The average length of official unemployment increased to 24.5 weeks, the longest since government began tracking this data in 1948. The number of long-term unemployed (i.e., for 27 weeks or more) has now jumped to 4.4 million, an all-time high.” –The Wall Street Journal

However (are you ready for the other shoe to drop?), there is something you (and many others) may not realize about those unemployment benefits you’re receiving; they are considered taxable income. For those who don’t know this, a nasty surprise is coming next April.

The reprieve of unemployment comes with some surprises
The reprieve of unemployment comes with some surprises

I know the typical reaction to this news is to burry ones head in the sand and hope you can deal with the consequences when the time comes. But, it doesn’t have to be like that. With a little knowledge and a few preventative measures, you can avoid that sucker punch.

Under the American Recovery and Reinvestment Act, enacted in the beginning of 2009, every person who receives unemployment benefits during 2009 is eligible to exclude the first $2,400 of unemployment benefits when they file their 2009 tax return next year. If you are married, the exclusion applies to each spouse, separately if both are unemployed. Any additional amounts of unemployment benefits received in 2009 are subject to federal taxation, so you may want to consider withholding at least a small amount.

With 2009’s year end fast approaching, it is very important you start taking steps to reduce the size of your tax bill. It’s only a matter of time until we will have to repay what the government has borrowed and that means more agressive tax collections.

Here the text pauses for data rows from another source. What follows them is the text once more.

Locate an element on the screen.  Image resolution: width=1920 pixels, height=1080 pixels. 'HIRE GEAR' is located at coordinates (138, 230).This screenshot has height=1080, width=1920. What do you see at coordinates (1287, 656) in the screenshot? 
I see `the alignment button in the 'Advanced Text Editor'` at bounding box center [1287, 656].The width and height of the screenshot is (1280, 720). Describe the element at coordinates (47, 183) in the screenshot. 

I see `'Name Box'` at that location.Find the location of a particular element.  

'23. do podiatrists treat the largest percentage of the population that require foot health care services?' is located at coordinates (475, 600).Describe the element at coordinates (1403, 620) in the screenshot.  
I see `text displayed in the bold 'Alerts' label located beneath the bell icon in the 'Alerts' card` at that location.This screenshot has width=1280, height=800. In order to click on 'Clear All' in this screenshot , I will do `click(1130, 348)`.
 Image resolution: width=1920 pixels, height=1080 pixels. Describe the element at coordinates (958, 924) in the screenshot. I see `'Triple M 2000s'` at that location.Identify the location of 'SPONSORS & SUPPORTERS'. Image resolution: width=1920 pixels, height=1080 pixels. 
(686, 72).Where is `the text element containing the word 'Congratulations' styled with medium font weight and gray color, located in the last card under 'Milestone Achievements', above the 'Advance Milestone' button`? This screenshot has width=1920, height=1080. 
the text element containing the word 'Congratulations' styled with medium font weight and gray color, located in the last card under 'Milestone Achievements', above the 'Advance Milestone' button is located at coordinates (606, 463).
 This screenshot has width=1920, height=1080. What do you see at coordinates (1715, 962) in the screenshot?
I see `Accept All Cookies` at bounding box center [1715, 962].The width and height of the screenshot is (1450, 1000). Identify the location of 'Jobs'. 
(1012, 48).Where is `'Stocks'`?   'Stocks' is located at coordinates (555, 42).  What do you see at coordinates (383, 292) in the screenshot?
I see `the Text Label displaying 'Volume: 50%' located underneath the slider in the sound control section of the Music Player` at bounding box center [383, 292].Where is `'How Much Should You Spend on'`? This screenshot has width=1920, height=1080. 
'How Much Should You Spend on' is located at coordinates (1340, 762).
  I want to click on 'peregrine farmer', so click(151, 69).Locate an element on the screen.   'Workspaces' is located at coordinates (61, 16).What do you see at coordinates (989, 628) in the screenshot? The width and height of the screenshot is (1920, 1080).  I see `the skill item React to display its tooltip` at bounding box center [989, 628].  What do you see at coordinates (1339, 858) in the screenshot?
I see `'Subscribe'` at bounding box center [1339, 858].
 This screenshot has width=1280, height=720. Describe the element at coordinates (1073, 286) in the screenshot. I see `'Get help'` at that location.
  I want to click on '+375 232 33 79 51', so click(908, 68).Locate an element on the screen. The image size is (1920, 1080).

Here are a few individual tax incentives that you may want to consider for 2009:

  • Itemized state and local sales tax deductions
  • The $4,000 higher education tuition deduction
  • The additional standard deduction for real property taxes
  • The $250 teachers classroom expense deduction
  • Prepaying certain expenses such as real estate taxes or mortgage interest
  • Paying for spring college tuition in December 2009
  • Year end charitable giving
  • Residential energy property credits

These are some of the business tax tips and incentives that you may want to consider for 2009:

  • Bonus depreciation and enhanced section 179 expensing of certain capital investments
  • Additional Employer retirement contributions
  • Paying bills due in January prior to 12/31
  • Deferral of income until 1/1 of the new year
  • Increase expenses by purchasing items in December that are needed in January
  • Inventory write offs of items that are damaged or obsolete

Year end tax planning is highly individualized and has to take your personal situation into consideration. If you can, revisit your plan quarterly and adjust as new life circumstances come your way: employment status, family, investments, retirement, new tax laws, etc.

With all of the recent changes to the tax codes, I would highly suggest at least an initial consultation with your tax adviser, the cost will be nothing compared to the headaches that await you when negotiating with an IRS who has been commissioned by Congress to fill budget gaps with tax income due.